Pandas - Removing duplicate column names, but appending their unique row values to existing columns

Question

this is my first time using pandas and this forum.

I have a table of scientific data with behavioral observations made, where the first column represents the type of observations and the rows are the corresponding behavioral scores. These columns are non-descript, and are varying across experiments.

My table looks something like this:

| -------- ----- | -------------- | --- ----------

| Date ............. |..................

| Arm movement | 1 ................. | 2 .............. | 2 ..... |

| Leg movement | 2 .............. | 1................. | 1......... |

| Head movement| 1 ............. | 1 ............... | 2..........
| Time ............... | 0:05 ......... | 0:10 .......... | 0:15 .... |

| Date |

| Arm movement | 3 ............. | 0 ............... | 2 .........
| Leg movement | 2 .............. | 3 ............... | 1 .........
| Head movement| 1 ...... ...... | 1 ................ | 3 ........
| Time ................. | 0:12 ........ | 0:17 .......... | 0:22 .....
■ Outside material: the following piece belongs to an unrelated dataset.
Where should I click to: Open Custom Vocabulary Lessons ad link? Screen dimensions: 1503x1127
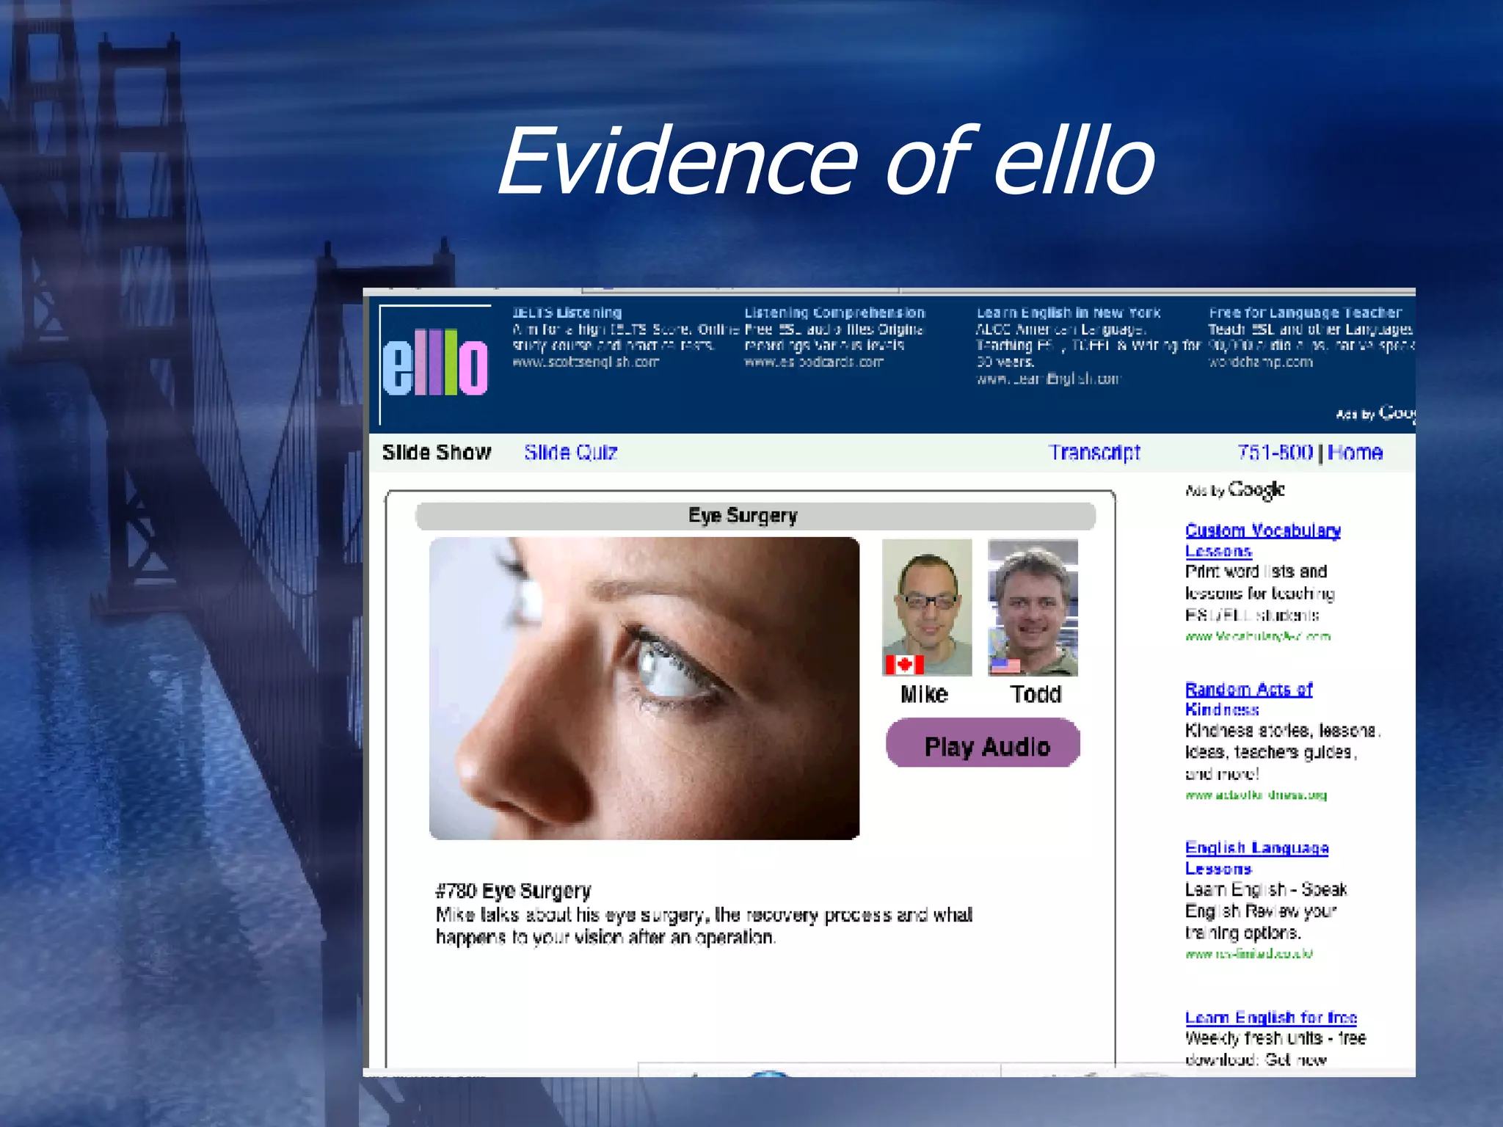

My idea was to transpose this table, since it seems to me that pandas is far more powerful when working with operations relating to the columns. However, this leaves me with a table where the column names are repeated but with unique row values. Is there a way for me to keep only the unique column names, and insert the values from the repeated columns into the unique columns?

I've tried using the functions: stack, unstack, reshape and pivot, but with no success.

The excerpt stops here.